I wish. I couldn't escape that function even on my freestanding nolibc project. The compilers will happily emit calls to memcpy and memset all by themselves whenever they feel like it and god help you if you don't provide them because for some reason this nonsense can't be disabled.

[JonChesterfield]

LLVM's handling of libc is roughly "assume libc always exists and is linked as machine code". This is deeply unhelpful when that is not true, such as when you're implementing libc. -ffreestanding and -fno-builtins (might be spelled differently) should kill the pattern match into memcpy/memset logic, if it doesn't we have another bug.

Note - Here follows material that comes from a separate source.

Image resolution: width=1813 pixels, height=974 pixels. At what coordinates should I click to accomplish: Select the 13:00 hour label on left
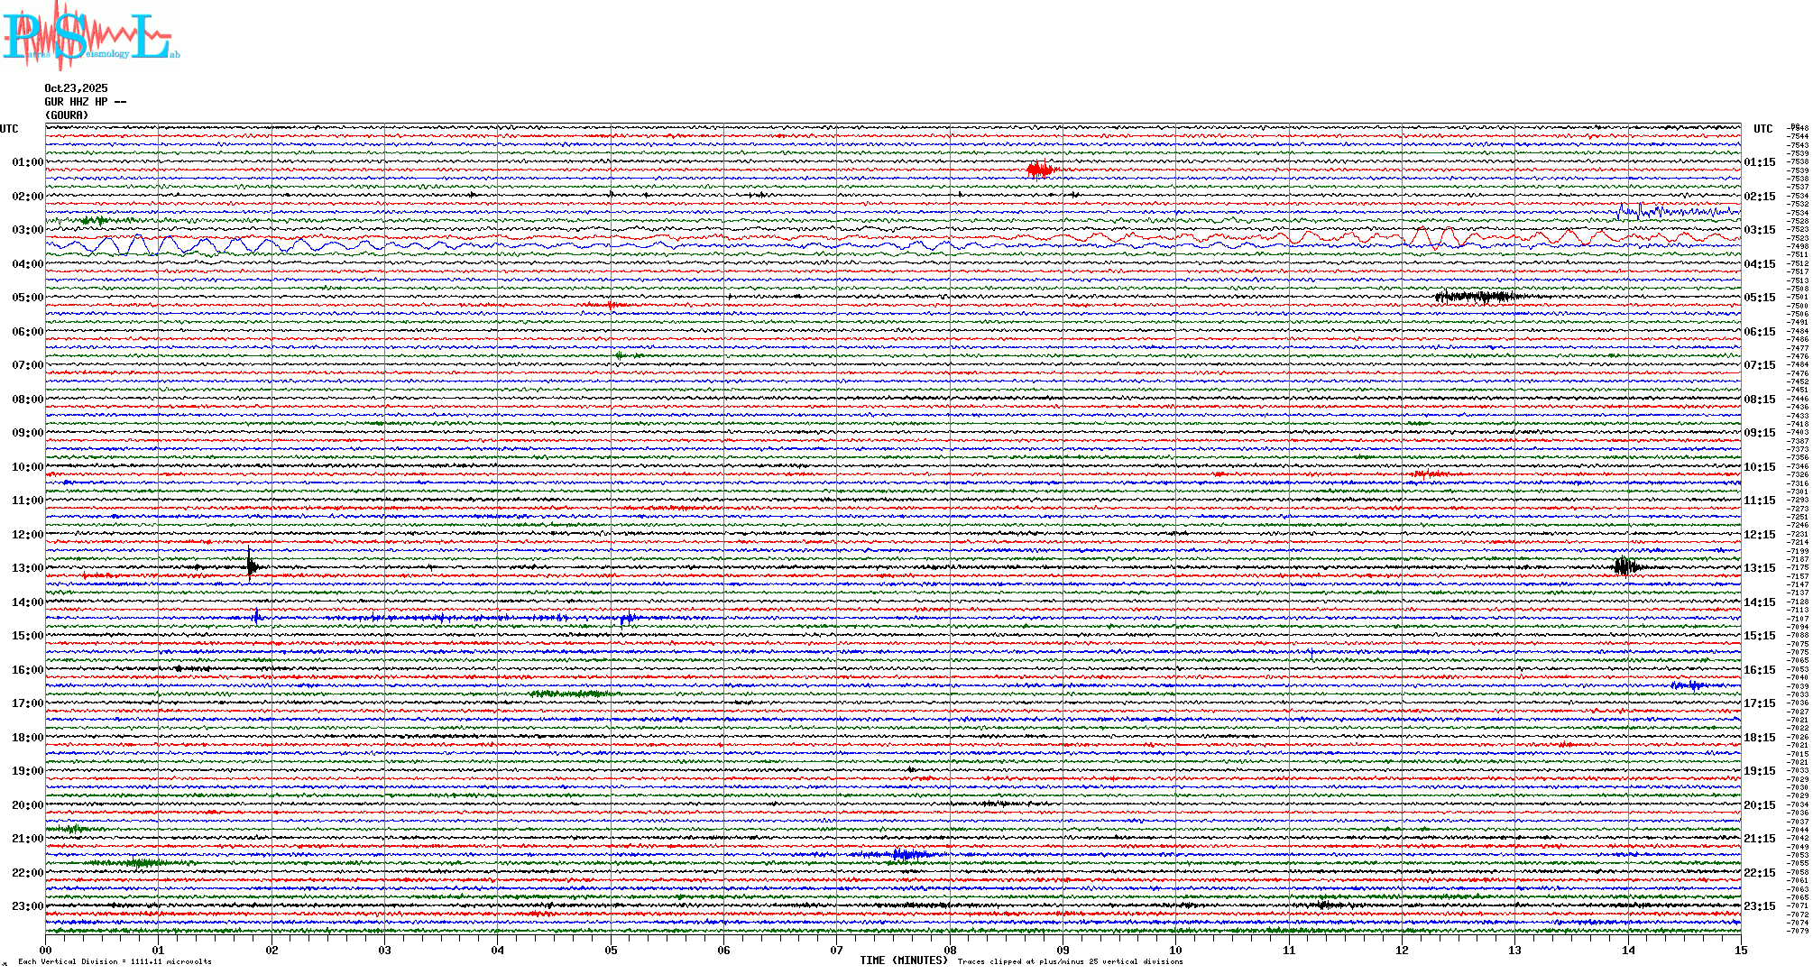27,568
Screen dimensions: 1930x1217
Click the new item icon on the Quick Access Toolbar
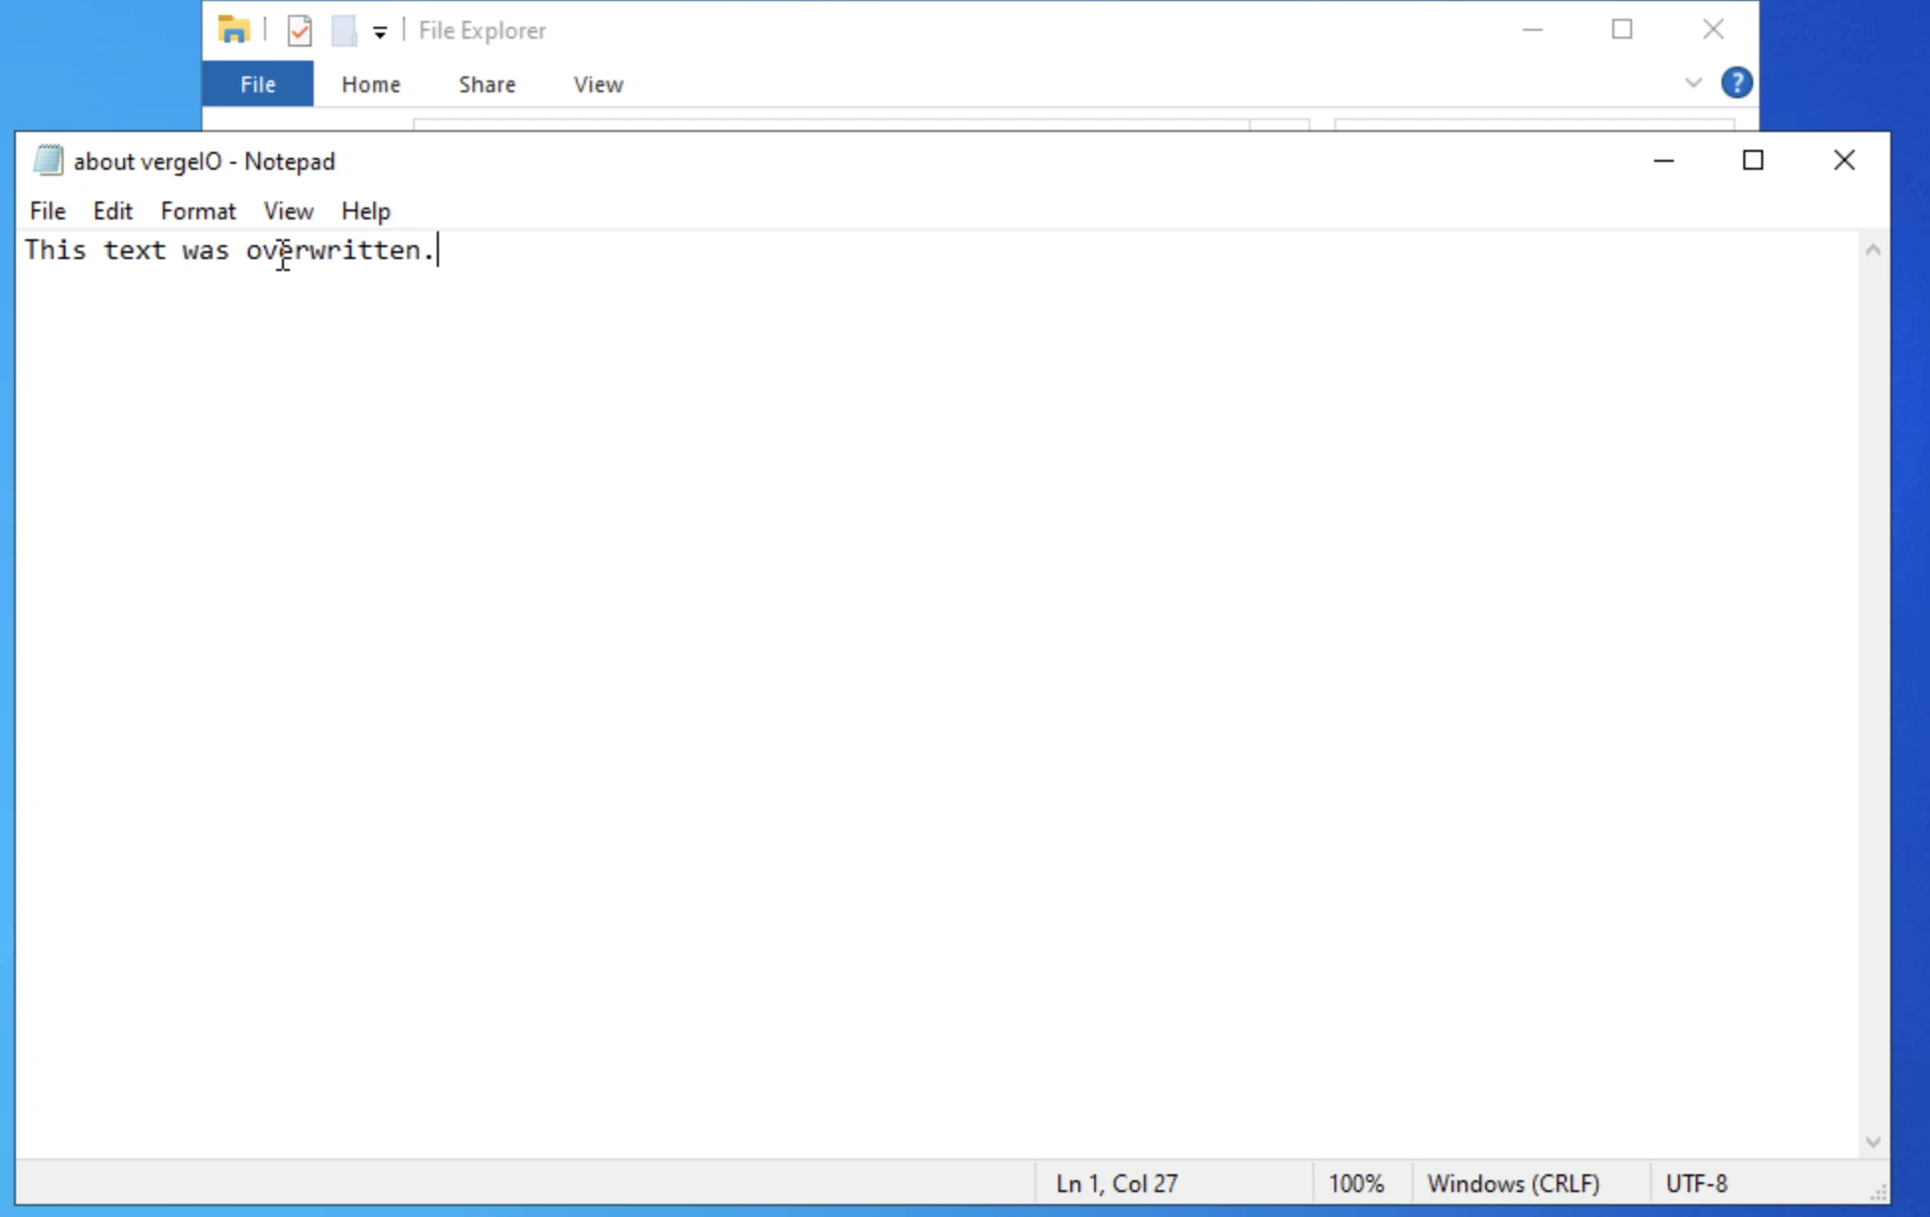pos(343,30)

I don't trust the clang -fno-strict-aliasing -fno-pointer-whatever strategy. There's too many ways for that to go wrong. Code needs to be correct/safe by default and opt into optimisations to have a chance of working, otherwise it is really easy to fail to check that flag.

There are a few fairly simple C compilers out there. LCC, the one that derives from the obfuscated project, one in gnu mes associated with guix. There's a grammar from the compcert people.

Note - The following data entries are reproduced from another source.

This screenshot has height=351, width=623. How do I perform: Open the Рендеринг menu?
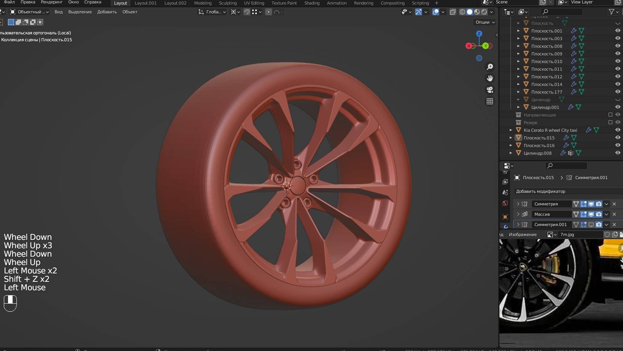coord(52,2)
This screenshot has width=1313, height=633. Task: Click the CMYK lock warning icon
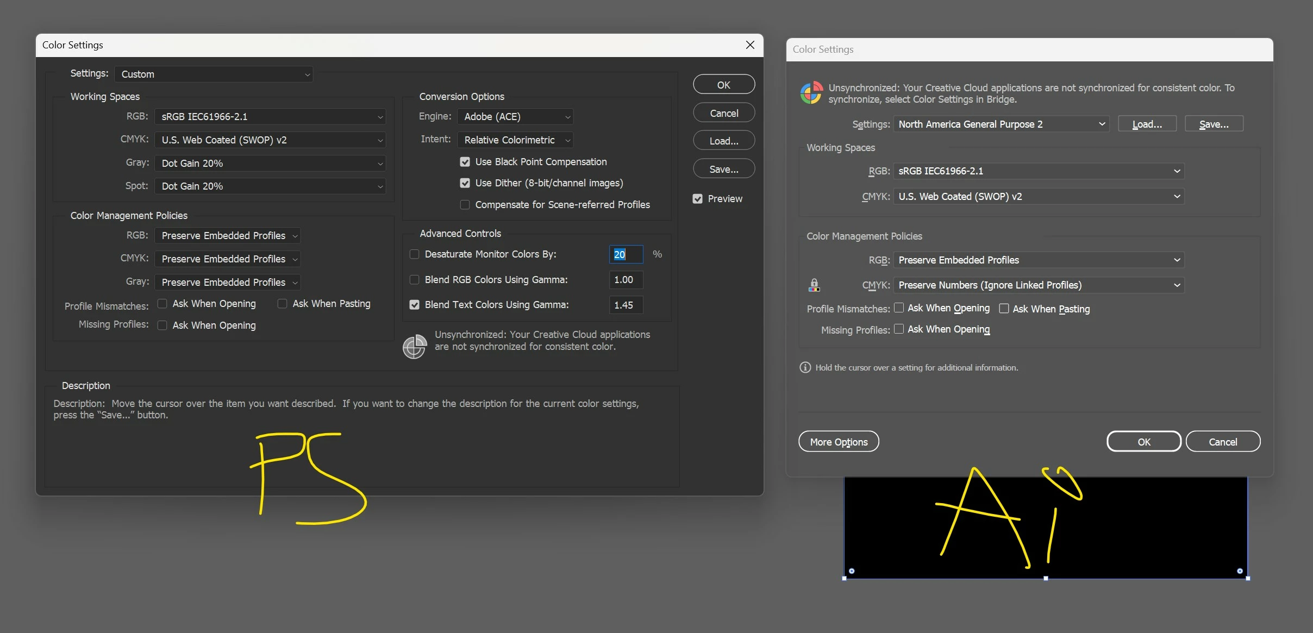point(814,285)
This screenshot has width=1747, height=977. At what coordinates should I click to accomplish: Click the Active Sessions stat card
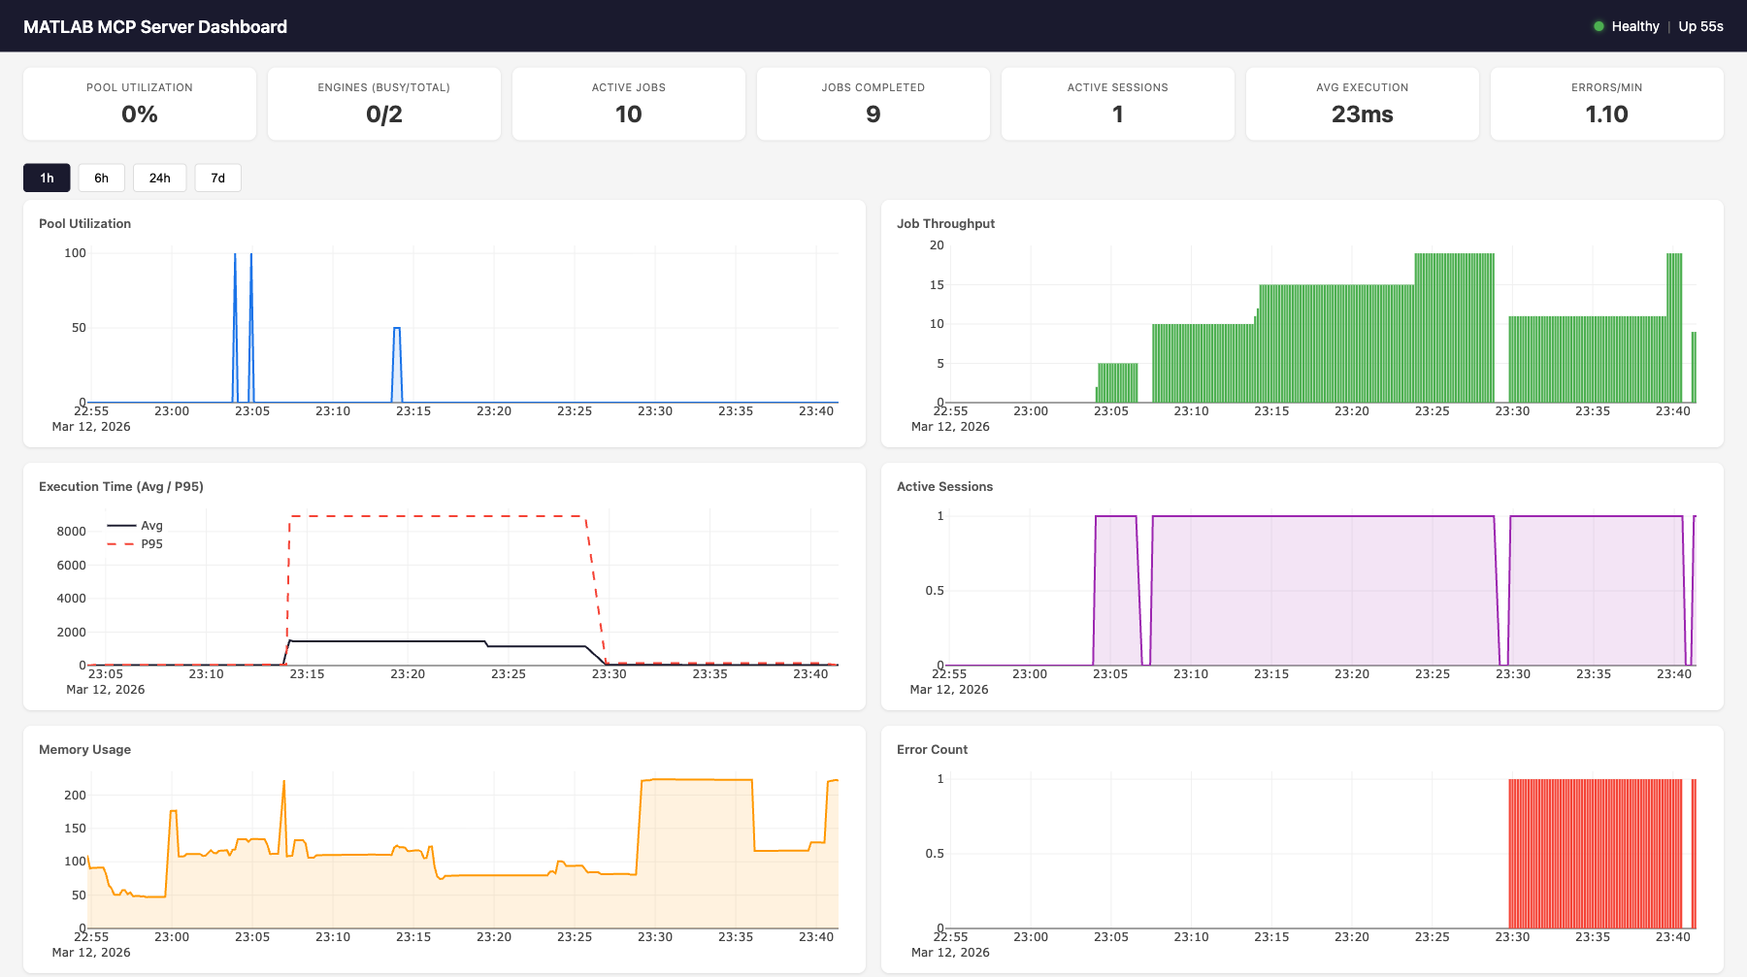coord(1117,103)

I haven't convinced myself writing a working C compiler is a weekend project but it's surely less than a year, seriously considering it on paranoia grounds. Idea being use it as a reference - when I suspect clang to be breaking things, run against the dumb one that doesn't really do optimisations as a comparison.

[matheusmoreira]

> -ffreestanding and -fno-builtins (might be spelled differently) should kill the pattern match into memcpy/memset logic, if it doesn't we have another bug.

Not only does it not kill that pattern, gcc preempts that bug report by documenting it.

It forces us to link to some weird libgcc.a thing too.

https://gcc.gnu.org/onlinedocs/gcc/Link-Options.html

> The compiler may generate calls to memcmp, memset, memcpy and memmove.

> These entry points should be supplied through some other mechanism when this option is specified.

> In most cases, you need libgcc.a even when you want to avoid other standard libraries.

I can't even find clang's documentation for the nostdlib option. Not sure that documentation even exists. I only found documentation for nostdlib++ which suggests they don't really care about C and the things people use it for.

There's just no way to get these compilers to generate a clean binary with only the symbols provided in the source code and without any of this external stuff. Even with all these options I might run readelf on my binary and find a ton of random double underscore gcc stuff in there.

The whole point of writing a freestanding project was to escape from the libc nonsense which actually makes C a much better language but then the compiler just forces all those things back in. Extremely frustrating!!

> I don't trust the clang -fno-strict-aliasing -fno-pointer-whatever strategy. There's too many ways for that to go wrong.

Well that strategy seems to be good enough for the Linux kernel.

https://lwn.net/Articles/316126/

https://lkml.org/lkml/2003/2/26/158

[JonChesterfield]

It should be no-builtins for disabling the pattern match in clang and things like no-builtin-memset to disable them individually. However that'll be implemented with branches in the backend codegen and it's totally plausible that'll be buggy.

That at least somewhat works because otherwise the memset implementation in libc is prone to being optimised to a call to memset, and thus to a self call which doesn't terminate, and thus to undef.

I've been bitten by this nonsense on two back ends now, really should move it up the work queue. I think there's an active discussion on discourse about making magic libc functions less hazardous.

Can't comment on gcc. Bare metal broadly works on GPUs on clang. X86 is moderately likely to emit calls to memcpy despite flags, but that would be a bug.

The Linux kernel is tested rather more aggressively than my code but my fear of compiler bugs remains firmly established. Occupational hazard of working on compilers - most bugs I see are in the toolchain, as that's where I'm looking.